### Job
Rewrite the stretch from the line containing "1200x643 pixels." through the line containing "Action: 687,85", swapping "Rank" for "Score" and leaving everything else as it is.

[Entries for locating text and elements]

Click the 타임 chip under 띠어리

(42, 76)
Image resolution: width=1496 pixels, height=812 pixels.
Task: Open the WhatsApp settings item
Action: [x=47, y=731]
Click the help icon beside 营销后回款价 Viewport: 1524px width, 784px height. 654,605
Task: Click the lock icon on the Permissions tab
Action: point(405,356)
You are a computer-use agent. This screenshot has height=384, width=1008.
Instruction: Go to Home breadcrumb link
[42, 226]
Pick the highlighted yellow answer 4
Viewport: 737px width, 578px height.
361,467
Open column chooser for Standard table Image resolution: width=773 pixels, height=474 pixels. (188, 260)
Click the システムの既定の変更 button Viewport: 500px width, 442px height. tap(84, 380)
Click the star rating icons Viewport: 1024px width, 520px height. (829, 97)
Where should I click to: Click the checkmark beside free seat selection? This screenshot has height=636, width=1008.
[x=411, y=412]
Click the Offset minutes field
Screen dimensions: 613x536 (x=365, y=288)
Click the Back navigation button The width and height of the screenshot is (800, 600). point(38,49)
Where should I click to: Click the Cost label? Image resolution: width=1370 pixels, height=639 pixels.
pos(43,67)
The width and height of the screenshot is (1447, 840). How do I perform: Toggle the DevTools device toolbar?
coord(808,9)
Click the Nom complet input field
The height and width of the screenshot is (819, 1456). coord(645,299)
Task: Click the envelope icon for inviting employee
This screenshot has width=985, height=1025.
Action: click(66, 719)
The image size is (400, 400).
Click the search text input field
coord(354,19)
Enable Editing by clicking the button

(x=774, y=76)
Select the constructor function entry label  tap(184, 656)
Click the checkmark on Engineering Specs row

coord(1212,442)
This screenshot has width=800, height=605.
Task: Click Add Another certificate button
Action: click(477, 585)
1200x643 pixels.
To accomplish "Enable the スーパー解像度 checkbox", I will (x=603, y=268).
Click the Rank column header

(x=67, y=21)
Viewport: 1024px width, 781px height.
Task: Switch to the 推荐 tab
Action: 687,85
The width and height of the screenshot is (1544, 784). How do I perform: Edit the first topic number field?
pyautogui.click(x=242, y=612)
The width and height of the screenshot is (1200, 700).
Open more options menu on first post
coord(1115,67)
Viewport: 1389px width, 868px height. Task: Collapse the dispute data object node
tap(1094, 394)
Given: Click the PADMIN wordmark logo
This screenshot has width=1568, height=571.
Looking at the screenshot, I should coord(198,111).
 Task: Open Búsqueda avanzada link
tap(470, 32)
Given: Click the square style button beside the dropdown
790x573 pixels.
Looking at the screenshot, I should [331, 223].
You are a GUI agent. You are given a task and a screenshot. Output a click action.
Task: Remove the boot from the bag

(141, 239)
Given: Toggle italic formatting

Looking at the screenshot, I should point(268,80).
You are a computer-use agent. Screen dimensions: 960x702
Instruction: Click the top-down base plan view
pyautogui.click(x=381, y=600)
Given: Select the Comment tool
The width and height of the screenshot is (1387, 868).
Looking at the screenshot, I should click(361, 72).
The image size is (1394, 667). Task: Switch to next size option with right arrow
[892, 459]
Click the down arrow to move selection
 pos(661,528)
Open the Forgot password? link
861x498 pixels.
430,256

### Finished exercise
1200x643 pixels.
To accomplish "Enable the スーパー解像度 checkbox", I will (x=603, y=268).
Click the Score column header

(x=67, y=21)
Viewport: 1024px width, 781px height.
Task: Switch to the 推荐 tab
Action: 687,85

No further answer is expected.